Over the years of work in linguistic and then computational semantics, the early aspirations for parsimony of primitive elements for describing lexical meaning have gradually given way to a more realistic position, first stated by Hayes (1979), that in computational semantics (and, for that matter, in all of artificial intelligence) a much more realistic hope is to keep the ratio of description primitives, a ′, to entities under description, a, as small as possible: a ′/ a << 1 . Experience shows that if the number of primitives is kept small, descriptions tend to become complex combinations of the primitives that are hard to interpret and use. Given the additional fact that such primitives are rarely explicitly described, let alone formally defined, there is a strong pressure to expand the range of each primitive, resulting in vagueness of primitive meaning. This issue strikes us as being of primary importance. While many approaches use primitives (whether overtly or implicitly), very few expend sufficient energy on their explicit characterization, which is essential for reliability of knowledge acquisition and meaning representation. We see ontologies as the loci for precisely such characterizations.
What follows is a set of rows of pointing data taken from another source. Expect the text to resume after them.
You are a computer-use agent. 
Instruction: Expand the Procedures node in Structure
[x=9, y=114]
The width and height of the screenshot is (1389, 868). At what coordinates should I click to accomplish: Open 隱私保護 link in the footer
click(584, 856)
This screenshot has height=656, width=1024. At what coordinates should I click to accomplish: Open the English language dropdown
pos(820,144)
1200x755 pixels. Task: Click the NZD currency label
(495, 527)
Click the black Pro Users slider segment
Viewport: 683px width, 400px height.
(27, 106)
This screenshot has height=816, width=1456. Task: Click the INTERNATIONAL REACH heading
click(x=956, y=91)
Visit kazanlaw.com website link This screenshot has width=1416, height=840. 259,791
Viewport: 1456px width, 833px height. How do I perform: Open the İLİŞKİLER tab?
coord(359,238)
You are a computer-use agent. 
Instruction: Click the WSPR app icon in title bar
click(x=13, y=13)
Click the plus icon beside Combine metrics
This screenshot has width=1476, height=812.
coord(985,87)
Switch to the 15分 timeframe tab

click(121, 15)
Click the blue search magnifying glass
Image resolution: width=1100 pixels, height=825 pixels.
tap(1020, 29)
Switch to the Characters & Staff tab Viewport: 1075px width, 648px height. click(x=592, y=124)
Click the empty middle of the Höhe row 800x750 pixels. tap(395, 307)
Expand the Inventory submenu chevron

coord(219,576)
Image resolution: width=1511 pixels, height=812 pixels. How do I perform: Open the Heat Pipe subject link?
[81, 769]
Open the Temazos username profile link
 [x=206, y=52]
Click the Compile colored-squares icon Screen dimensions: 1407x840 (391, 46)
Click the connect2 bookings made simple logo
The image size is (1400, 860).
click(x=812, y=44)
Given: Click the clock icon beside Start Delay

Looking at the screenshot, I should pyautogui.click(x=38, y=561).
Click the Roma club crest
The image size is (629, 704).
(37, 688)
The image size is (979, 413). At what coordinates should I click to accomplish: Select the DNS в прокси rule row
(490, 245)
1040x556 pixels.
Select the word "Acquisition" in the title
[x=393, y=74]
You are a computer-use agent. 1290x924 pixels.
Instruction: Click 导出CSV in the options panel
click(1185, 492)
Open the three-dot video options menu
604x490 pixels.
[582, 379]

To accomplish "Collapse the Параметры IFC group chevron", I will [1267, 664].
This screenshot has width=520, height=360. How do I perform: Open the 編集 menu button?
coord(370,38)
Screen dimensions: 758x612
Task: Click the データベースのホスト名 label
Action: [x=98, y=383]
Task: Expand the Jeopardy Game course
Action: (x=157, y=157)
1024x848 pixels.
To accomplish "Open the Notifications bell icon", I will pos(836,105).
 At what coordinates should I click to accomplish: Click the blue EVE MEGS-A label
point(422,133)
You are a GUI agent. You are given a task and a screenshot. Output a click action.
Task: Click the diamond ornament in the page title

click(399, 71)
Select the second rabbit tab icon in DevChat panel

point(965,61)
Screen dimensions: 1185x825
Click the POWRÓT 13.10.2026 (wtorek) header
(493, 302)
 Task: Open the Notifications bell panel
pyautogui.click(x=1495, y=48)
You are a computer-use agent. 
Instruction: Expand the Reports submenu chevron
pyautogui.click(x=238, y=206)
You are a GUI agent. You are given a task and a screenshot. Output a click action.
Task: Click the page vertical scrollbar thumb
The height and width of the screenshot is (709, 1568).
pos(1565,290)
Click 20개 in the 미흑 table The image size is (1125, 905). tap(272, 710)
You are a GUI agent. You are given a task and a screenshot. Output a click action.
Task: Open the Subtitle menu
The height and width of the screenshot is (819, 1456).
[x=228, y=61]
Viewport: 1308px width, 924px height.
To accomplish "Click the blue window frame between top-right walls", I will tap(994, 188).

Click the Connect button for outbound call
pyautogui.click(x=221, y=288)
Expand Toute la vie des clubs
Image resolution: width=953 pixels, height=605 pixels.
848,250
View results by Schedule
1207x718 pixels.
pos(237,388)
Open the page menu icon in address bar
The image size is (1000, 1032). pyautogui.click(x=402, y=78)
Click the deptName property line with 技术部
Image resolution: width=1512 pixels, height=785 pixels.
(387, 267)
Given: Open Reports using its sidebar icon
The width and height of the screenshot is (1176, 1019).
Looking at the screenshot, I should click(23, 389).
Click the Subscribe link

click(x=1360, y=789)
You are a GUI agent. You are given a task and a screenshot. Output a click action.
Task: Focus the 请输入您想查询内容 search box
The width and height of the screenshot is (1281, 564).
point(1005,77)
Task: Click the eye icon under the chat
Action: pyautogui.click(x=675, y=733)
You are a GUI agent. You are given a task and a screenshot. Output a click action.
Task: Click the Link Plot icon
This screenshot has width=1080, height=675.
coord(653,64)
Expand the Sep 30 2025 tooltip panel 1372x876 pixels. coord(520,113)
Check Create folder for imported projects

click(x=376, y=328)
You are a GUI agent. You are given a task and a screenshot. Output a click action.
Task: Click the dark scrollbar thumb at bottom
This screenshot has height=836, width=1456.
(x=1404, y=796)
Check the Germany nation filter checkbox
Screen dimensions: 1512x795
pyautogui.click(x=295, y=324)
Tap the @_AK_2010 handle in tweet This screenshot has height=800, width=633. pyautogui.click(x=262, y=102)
Much valuable experience, both positive and negative, has been accumulated in formal, linguistic and computational semantics. Ontological semantics aspires to take advantage of the results available in the field. We see the principal differences between ontological semantics and other semantic theories as follows. First, besides introducing ontology as a locus for establishing a rich set of primitives, we see it also as the best means of supporting multilingual NLP applications because ontological information is—by definition and by practice of acquisition—language-independent.
Second, ontological semantics is a comprehensive theory integrating lexical semantics with compositional semantics and moving into pragmatics. Third, ontological semantics is designed to adjust semantic description depth to the needs of an application (see 2.5.4). Fourth, ontological semantics has an emphasis on full-coverage description of text at a predetermined level of granularity because a computational procedure has no tolerance for what has become a staple in the mainstream linguistic literature—assumed similarities of descriptions of many phenomena with those few that were actually illustrated, extrapolations to adjacent phenomena, and tempting have-no-more-patience-for-this etceteras in vitally important lists.